Antidepressants are usually prescribed for anxiety-depressive disorder. Most patients become highly addicted to them. Yes, and the effect of these drugs is "accumulative": first, a certain dose must accumulate in the body, that is, several days of administration must pass, and then the result begins to appear. In the case of panic attacks, when a patient who is relying on medication wants a quick result, antidepressants are ineffective. In addition, effective in depression, they can only increase the panic state.

The mildest of the antidepressants is Negrustin, but it is also recommended to be used in cases where a neurotic disorder is caused by external causes (an accident occurred, someone died).

The dosage of drugs for anxiety disorders depends on the severity of the patient's condition, on the intensity of panic attacks and on the general tone of the patient. It should be noted that there are patients who, even with the most unpleasant neurotic symptoms, refuse to take medication, fearing addiction and dependence on drugs for life. These patients have to choose other methods of treatment.

There are also doctors who believe more in the power of psychotherapy, in word healing and psychotechniques, than in "miracle pills." By the way, the most progressive psychotherapists claim that there is no need for drugs.
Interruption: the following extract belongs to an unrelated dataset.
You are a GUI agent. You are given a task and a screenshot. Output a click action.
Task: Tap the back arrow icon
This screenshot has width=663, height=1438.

Psychotherapy offers a rich, decades-old arsenal of remedies for panic attacks. These are cognitive-behavioral, and positive, and gestalt therapy, and existential analysis, and psychoanalysis, and art therapy.

It is worth dwelling in more detail on such a method as Viktor Frankl's logotherapy (which means "healing with a word" in translation). Frankl assures: the word carries a healing power. Words penetrate into the subconscious and have an impact at the deepest level, affecting the substructures of the personality that are invisible to no one and not known to anyone.
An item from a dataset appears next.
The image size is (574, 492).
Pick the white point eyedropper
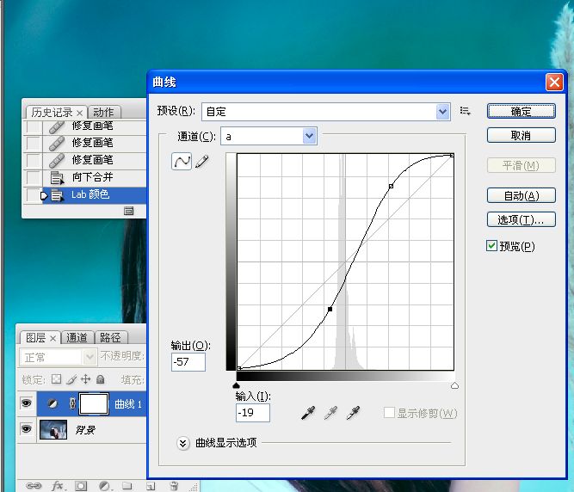(x=351, y=414)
This principle is based on healing with the use of autogenic training.

Mantras for treating panic attacks

IN last years the treatment of panic attacks with the help of mantras is increasingly coming to the fore. There are many mantras, among them there are several popularized to such an extent that they can be easily found on the Internet. The mantra called "So-ham" is especially famous. (Inhale - “So”, exhale - “Ham”). It is performed quite simply. the main task- hear the vibration of air in your sound, merge inhalation and exhalation, and both sounds together.

In addition to the deep impact on the human body as a whole, which is attributed to the mantra as a unique ritual, it normalizes breathing and distracts a person from the symptoms of panic. And distraction techniques are the most effective method of overcoming a panic attack.

Mantra treatment lends itself well not only to panic attacks themselves, but also to anxiety disorders as such. In the future, having mastered a few mantras, it will be possible to move on to meditation and yoga techniques, which will certainly help change consciousness, clear the mind of disturbing thoughts and forever get out of the power of neurosis.